NikolAUSzeit...
Autor: Cindy Dötschel
Neustadt bei Coburg, Freitag, 04. Dezember 2020
Seit neun Jahren ist Michael Grosch in Neustadt als Nikolaus unterwegs. Dieses Jahr muss er pausieren. Dass er am Nikolausmarkt- Wochenende nicht in die Seniorenheime kann, geht ihm besonders nahe.
In seinem Nikolaus-Kostüm sitzt Michael Grosch auf seinem Sofa. "Die Mütze habe ich verlegt. Normalerweise hänge ich das Kostüm bereits im November zurecht", sagt er. Wegen Corona wird der Neustadter den Nikolaustag in diesem Jahr zu Hause verbringen. Das Risiko, jemanden anzustecken, sei zu groß.

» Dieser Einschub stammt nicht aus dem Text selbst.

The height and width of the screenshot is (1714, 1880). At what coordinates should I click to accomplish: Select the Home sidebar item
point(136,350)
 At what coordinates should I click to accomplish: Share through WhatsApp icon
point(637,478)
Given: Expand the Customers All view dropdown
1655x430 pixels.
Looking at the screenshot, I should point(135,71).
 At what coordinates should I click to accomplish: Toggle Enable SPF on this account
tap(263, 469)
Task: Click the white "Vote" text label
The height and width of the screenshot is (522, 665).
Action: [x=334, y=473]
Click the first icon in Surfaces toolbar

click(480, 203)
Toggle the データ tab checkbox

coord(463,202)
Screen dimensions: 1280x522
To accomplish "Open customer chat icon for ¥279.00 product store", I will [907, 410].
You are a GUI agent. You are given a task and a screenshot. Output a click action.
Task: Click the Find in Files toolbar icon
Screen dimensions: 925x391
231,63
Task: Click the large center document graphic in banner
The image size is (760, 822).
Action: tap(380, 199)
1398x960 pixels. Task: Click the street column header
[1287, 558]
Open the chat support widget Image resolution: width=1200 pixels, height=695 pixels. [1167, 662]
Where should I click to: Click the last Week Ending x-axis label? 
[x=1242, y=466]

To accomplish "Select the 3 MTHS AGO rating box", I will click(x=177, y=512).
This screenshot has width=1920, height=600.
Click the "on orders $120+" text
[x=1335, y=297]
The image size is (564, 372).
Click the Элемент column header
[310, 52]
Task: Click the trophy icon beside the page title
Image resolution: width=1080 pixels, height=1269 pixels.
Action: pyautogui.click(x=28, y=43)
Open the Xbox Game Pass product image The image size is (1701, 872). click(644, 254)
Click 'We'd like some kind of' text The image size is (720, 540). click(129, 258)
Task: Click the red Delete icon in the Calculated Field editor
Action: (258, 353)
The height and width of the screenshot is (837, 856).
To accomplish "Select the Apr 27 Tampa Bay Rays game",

Senioren freuen sich wie Kinder
Seinen ersten Auftritt als Nikolaus hatte Grosch bereits vor neun Jahren. "Mein Vater hat für die Weihnachtsfeier des Gesellenvereins einen Nikolaus gesucht, den niemand erkennt", erzählt der heute 33-Jährige. Er sei offen und dreist genug gewesen, zuzusagen. Damit ihn auch beim Kauf seines Kostüms niemand sieht, hat er damals extra einen Termin bei Müller Festartikel in Thann ausgemacht. "Die Vereinsmitglieder haben fast zwei Jahre lang gerätselt, wer der Nikolaus war."
Durch Mund-zu-Mund-Propaganda haben immer mehr Vereine bei Grosch angefragt. Außerdem hat er angefangen, die Kinder von Freunden und Verwandten als Nikolaus zu besuchen. "Vor drei Jahren hat die Stadt Neustadt angefragt, ob ich gemeinsam mit dem Christkind die Seniorenheime am Nikolausmarktwochenende besuche."
Der Termin ist für ihn etwas ganz Besonderes. "Leuchtende Kinderaugen sind echt etwas Schönes. Wenn man Senioren überrascht, ist die Freude mindestens genauso groß", findet Grosch. Manche Senioren hätten sogar Freudentränen in den Augen. Weil wegen der Corona-Pandemie in den Altenheimen gerade ohnehin wenig Abwechslung geboten ist, findet er es umso bedauerlicher, dass der Nikolaus-Besuch ausfallen muss.
Mit der Drehleiter ans Fenster
"Ich hatte schon einige alternative Ideen, von denen sich aber keine umsetzen lässt", sagt Grosch. Ihm ist wichtig, dass für die Pfleger keine zusätzliche Arbeit entsteht. Eine Idee sei es gewesen, sich mit der Drehleiter vor die Fenster fahren zu lassen. "Aber es wird schwer, an alle Fenster zu gelangen. Und die Senioren in einem Raum zu versammeln ist wahrscheinlich auch nicht möglich."
Auf jeden Termin vorbereitet
Dass die Nikolausbesuche in diesem Jahr ausfallen müssen, trübt die Weihnachtsstimmung des Neustadters. Sein Haus hat er bislang noch nicht weihnachtlich dekoriert. Seine Glocke, ein Familienerbstück mit der Aufschrift 1824, und die Rute aus Reisig, die er auf seinen Wohnzimmertisch gelegt hat, hat er nur für das Gespräch mit dem Coburger Tageblatt aus dem Keller geholt. Genauso, wie das Kostüm und sein goldenes Buch.
In seinem goldenen Buch macht sich Grosch vor jedem seiner Einsätze als Nikolaus Notizen. "Ich gehe nie blanko wohin und lasse mir immer Informationen über die Kinder geben", erzählt Grosch. Für Vereinsweihnachtsfeiern lässt er sich immer Anekdoten erzählen, beispielsweise darüber, wer im vergangenen Jahr bei gemeinsamen Aktionen zu tief ins Glas geguckt hat.
Die Illusion bewahren
Grosch liegt es am Herzen, dass die Kinder möglichst lange an den Nikolaus glauben. "Wenn ich Dinge weiß, die eigentlich niemand außerhalb der Familie wissen kann, wirkt es authentischer" , sagt Grosch über seine Tätigkeit als Nikolaus.
Er ist überzeugt davon, dass Kinder noch bis ins Grundschulalter an den Nikolaus glauben, wenn dieser überzeugend ist. "In einer zweiten Klasse, die der Sohn einer Bekannten besucht, glauben noch 60 Prozent der Kinder an den Nikolaus."